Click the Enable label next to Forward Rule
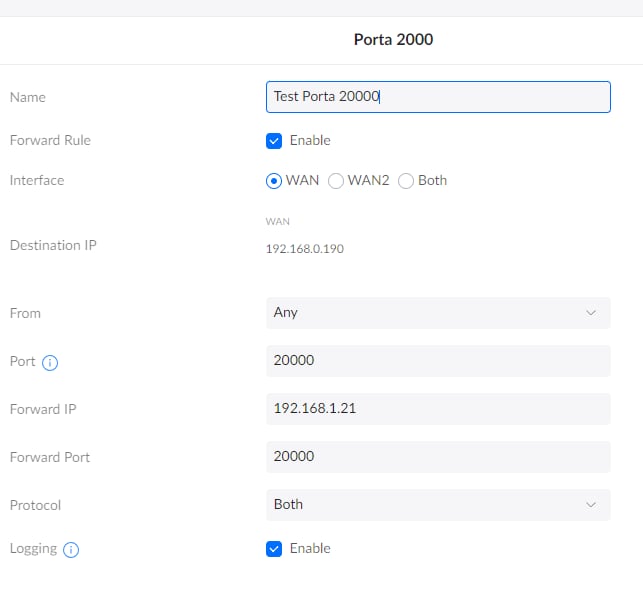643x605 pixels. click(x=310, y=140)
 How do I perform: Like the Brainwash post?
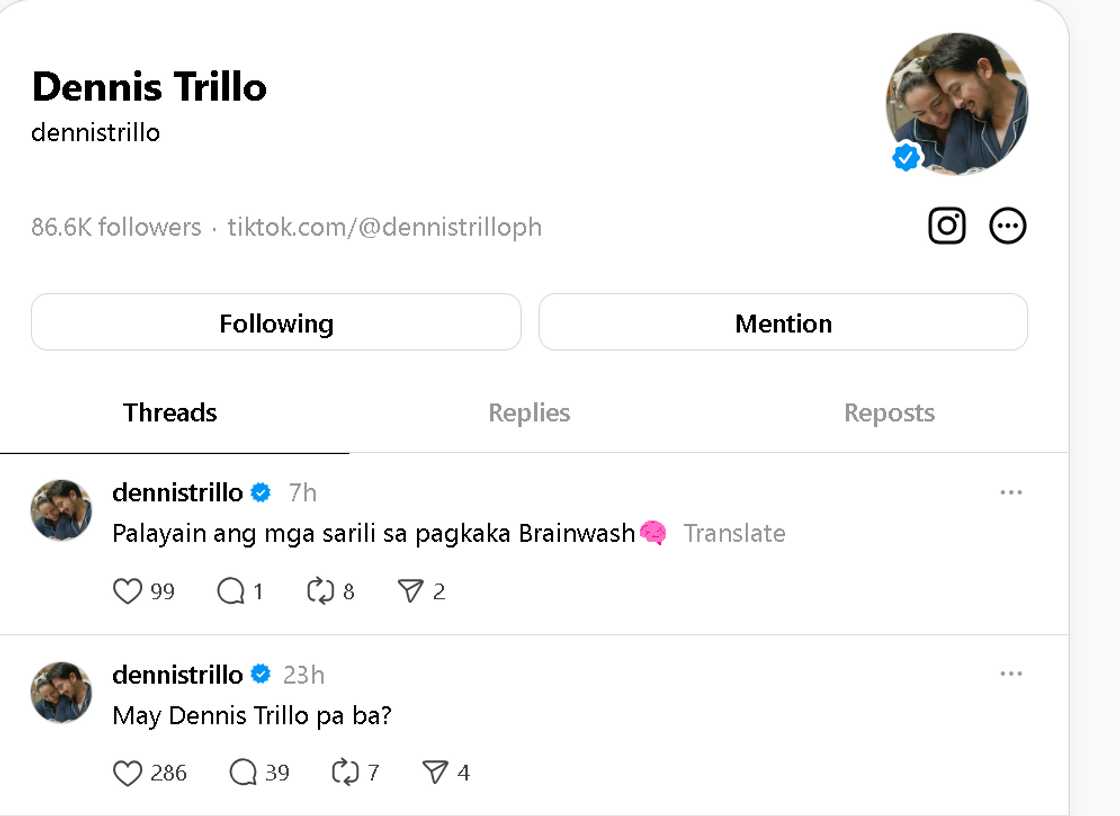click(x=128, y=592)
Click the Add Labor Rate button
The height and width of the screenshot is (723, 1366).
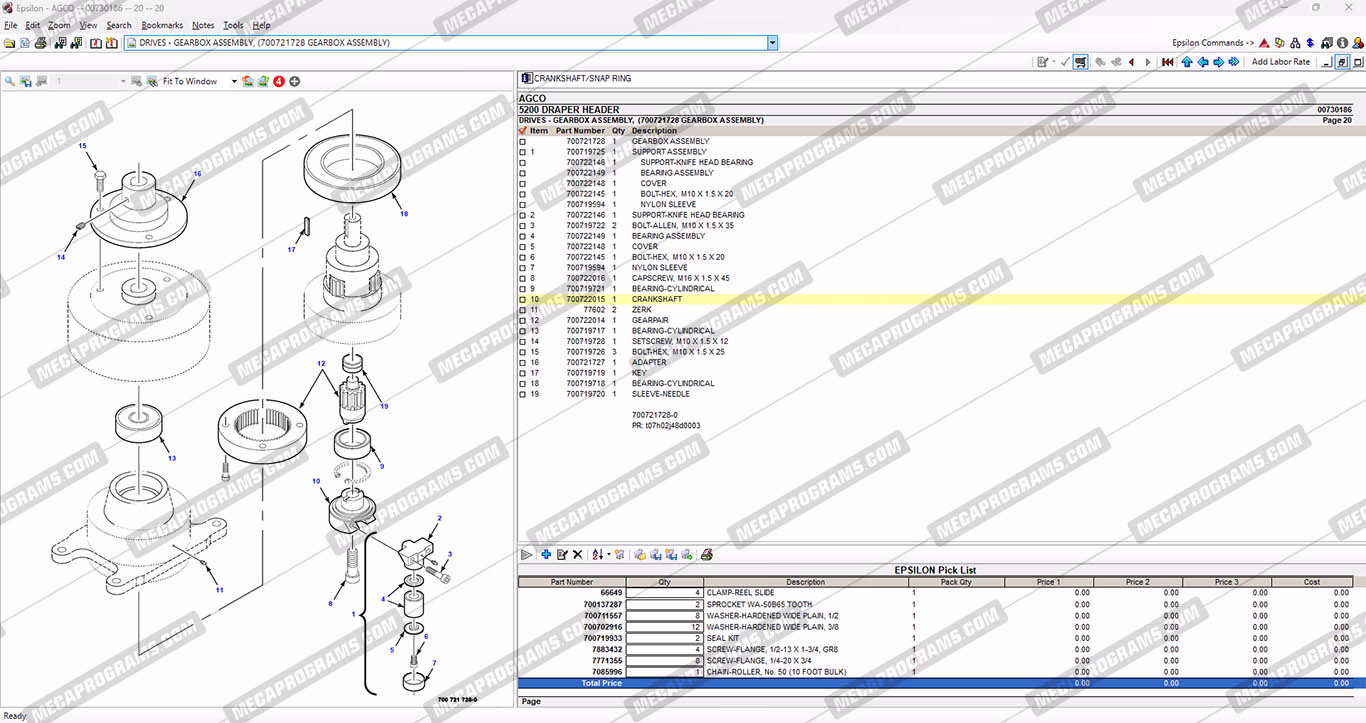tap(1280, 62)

■ **Your instructions**
Skipping all images, print the data above a second time exactly.

■ **Solution for this task**
Click the Enable label next to Forward Rule
643x605 pixels. click(x=310, y=140)
 How do I perform: Like the Brainwash post?
click(x=128, y=592)
Click the Add Labor Rate button
The height and width of the screenshot is (723, 1366).
tap(1280, 62)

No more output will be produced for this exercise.